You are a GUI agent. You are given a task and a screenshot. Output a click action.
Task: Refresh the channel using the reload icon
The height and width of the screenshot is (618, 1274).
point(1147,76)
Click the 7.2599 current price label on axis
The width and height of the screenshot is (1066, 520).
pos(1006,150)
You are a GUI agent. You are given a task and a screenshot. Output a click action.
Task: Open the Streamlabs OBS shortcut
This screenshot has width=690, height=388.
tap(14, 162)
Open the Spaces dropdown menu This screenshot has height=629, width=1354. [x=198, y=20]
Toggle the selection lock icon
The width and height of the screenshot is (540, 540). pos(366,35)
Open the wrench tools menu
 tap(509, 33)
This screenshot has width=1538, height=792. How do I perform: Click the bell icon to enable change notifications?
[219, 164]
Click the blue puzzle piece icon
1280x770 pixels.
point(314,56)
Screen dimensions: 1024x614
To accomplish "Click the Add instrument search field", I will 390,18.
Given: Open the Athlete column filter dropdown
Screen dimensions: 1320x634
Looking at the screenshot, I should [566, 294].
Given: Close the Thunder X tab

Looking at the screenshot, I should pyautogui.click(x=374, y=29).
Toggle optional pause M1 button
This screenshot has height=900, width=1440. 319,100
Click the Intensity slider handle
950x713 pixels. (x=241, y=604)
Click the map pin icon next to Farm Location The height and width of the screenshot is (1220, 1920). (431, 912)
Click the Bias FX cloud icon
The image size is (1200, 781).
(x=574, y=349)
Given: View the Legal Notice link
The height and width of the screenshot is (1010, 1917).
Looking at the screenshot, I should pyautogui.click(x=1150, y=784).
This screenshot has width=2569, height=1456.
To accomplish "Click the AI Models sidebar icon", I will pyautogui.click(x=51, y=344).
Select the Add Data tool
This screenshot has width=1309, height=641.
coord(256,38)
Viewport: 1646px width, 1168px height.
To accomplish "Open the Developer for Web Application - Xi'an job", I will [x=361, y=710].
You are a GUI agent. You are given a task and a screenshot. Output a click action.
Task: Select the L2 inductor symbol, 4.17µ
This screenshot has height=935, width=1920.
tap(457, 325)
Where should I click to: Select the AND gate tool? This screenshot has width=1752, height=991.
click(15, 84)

### SET TASK
Starting from the beginning of the material and ending with the line that contains "pos(1006,150)", copy every line, requests included, and add -106 to each coordinate in the answers.

### THE OUTPUT
You are a GUI agent. You are given a task and a screenshot. Output a click action.
Task: Refresh the channel using the reload icon
The height and width of the screenshot is (618, 1274).
point(1041,-30)
Click the 7.2599 current price label on axis
The width and height of the screenshot is (1066, 520).
pos(900,44)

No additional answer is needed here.